++++ DATA FOR THIS TASK ++++
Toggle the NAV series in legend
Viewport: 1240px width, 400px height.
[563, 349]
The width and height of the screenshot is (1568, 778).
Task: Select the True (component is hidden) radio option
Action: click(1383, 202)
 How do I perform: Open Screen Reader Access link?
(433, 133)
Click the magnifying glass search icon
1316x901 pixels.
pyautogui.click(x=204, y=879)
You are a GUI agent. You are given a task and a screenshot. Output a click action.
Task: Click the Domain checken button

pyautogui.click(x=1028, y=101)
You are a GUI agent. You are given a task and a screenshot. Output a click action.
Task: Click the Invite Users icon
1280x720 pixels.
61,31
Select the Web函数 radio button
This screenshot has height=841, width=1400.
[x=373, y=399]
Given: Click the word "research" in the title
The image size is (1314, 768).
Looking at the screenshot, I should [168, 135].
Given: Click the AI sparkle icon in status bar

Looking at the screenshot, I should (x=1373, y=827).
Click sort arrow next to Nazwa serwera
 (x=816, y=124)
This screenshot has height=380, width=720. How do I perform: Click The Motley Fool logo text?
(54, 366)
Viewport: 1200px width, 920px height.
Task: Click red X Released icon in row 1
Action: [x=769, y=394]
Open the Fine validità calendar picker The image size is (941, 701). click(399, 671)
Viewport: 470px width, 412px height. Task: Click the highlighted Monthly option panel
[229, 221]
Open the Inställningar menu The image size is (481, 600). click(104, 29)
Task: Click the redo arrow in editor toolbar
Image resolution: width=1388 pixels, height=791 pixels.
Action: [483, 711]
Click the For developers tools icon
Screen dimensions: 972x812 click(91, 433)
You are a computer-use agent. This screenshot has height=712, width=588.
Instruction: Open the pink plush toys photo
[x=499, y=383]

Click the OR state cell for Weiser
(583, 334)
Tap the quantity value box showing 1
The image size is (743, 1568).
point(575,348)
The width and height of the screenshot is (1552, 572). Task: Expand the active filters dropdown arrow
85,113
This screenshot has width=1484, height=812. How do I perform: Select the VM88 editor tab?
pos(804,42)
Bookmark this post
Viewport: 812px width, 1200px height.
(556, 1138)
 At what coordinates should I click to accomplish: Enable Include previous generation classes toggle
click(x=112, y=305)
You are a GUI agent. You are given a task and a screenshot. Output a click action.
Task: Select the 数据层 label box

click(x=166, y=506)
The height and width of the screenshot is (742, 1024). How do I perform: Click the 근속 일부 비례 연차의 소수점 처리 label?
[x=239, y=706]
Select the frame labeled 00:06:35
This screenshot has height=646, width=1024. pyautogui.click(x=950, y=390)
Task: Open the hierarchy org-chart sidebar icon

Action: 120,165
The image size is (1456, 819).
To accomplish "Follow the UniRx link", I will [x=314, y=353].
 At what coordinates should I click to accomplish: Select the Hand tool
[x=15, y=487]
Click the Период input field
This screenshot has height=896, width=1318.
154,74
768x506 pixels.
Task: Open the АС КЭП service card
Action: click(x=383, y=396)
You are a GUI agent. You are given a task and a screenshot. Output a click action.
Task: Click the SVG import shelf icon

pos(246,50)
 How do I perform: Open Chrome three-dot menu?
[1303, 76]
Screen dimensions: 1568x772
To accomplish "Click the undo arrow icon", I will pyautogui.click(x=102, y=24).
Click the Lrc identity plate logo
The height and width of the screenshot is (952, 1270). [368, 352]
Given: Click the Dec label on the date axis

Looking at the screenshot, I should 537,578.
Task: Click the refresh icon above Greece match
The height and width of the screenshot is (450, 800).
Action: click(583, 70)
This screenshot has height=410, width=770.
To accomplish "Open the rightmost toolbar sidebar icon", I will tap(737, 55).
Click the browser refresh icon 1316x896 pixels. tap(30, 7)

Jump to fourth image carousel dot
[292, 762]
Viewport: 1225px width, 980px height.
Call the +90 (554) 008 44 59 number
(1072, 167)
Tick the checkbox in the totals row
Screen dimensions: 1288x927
++++
In the lines above, swap every "carousel dot" for "slideshow dot" and leave everything else unchanged.

Toggle the NAV series in legend
Viewport: 1240px width, 400px height.
[563, 349]
The width and height of the screenshot is (1568, 778).
Task: Select the True (component is hidden) radio option
Action: click(1383, 202)
 How do I perform: Open Screen Reader Access link?
(433, 133)
Click the magnifying glass search icon
1316x901 pixels.
pyautogui.click(x=204, y=879)
You are a GUI agent. You are given a task and a screenshot. Output a click action.
Task: Click the Domain checken button

pyautogui.click(x=1028, y=101)
You are a GUI agent. You are given a task and a screenshot. Output a click action.
Task: Click the Invite Users icon
1280x720 pixels.
61,31
Select the Web函数 radio button
This screenshot has height=841, width=1400.
[x=373, y=399]
Given: Click the word "research" in the title
The image size is (1314, 768).
Looking at the screenshot, I should [168, 135].
Given: Click the AI sparkle icon in status bar

Looking at the screenshot, I should (x=1373, y=827).
Click sort arrow next to Nazwa serwera
 (x=816, y=124)
This screenshot has height=380, width=720. How do I perform: Click The Motley Fool logo text?
(54, 366)
Viewport: 1200px width, 920px height.
Task: Click red X Released icon in row 1
Action: [x=769, y=394]
Open the Fine validità calendar picker The image size is (941, 701). click(399, 671)
Viewport: 470px width, 412px height. Task: Click the highlighted Monthly option panel
[229, 221]
Open the Inställningar menu The image size is (481, 600). click(104, 29)
Task: Click the redo arrow in editor toolbar
Image resolution: width=1388 pixels, height=791 pixels.
Action: [483, 711]
Click the For developers tools icon
Screen dimensions: 972x812 click(91, 433)
You are a computer-use agent. This screenshot has height=712, width=588.
Instruction: Open the pink plush toys photo
[x=499, y=383]

Click the OR state cell for Weiser
(583, 334)
Tap the quantity value box showing 1
The image size is (743, 1568).
point(575,348)
The width and height of the screenshot is (1552, 572). Task: Expand the active filters dropdown arrow
85,113
This screenshot has width=1484, height=812. How do I perform: Select the VM88 editor tab?
pos(804,42)
Bookmark this post
Viewport: 812px width, 1200px height.
(556, 1138)
 At what coordinates should I click to accomplish: Enable Include previous generation classes toggle
click(x=112, y=305)
You are a GUI agent. You are given a task and a screenshot. Output a click action.
Task: Select the 数据层 label box

click(x=166, y=506)
The height and width of the screenshot is (742, 1024). How do I perform: Click the 근속 일부 비례 연차의 소수점 처리 label?
[x=239, y=706]
Select the frame labeled 00:06:35
This screenshot has height=646, width=1024. pyautogui.click(x=950, y=390)
Task: Open the hierarchy org-chart sidebar icon

Action: 120,165
The image size is (1456, 819).
To accomplish "Follow the UniRx link", I will [x=314, y=353].
 At what coordinates should I click to accomplish: Select the Hand tool
[x=15, y=487]
Click the Период input field
This screenshot has height=896, width=1318.
154,74
768x506 pixels.
Task: Open the АС КЭП service card
Action: click(x=383, y=396)
You are a GUI agent. You are given a task and a screenshot. Output a click action.
Task: Click the SVG import shelf icon

pos(246,50)
 How do I perform: Open Chrome three-dot menu?
[1303, 76]
Screen dimensions: 1568x772
To accomplish "Click the undo arrow icon", I will pyautogui.click(x=102, y=24).
Click the Lrc identity plate logo
The height and width of the screenshot is (952, 1270). [368, 352]
Given: Click the Dec label on the date axis

Looking at the screenshot, I should 537,578.
Task: Click the refresh icon above Greece match
The height and width of the screenshot is (450, 800).
Action: click(583, 70)
This screenshot has height=410, width=770.
To accomplish "Open the rightmost toolbar sidebar icon", I will tap(737, 55).
Click the browser refresh icon 1316x896 pixels. tap(30, 7)

Jump to fourth image slideshow dot
[292, 762]
Viewport: 1225px width, 980px height.
Call the +90 (554) 008 44 59 number
(1072, 167)
Tick the checkbox in the totals row
Screen dimensions: 1288x927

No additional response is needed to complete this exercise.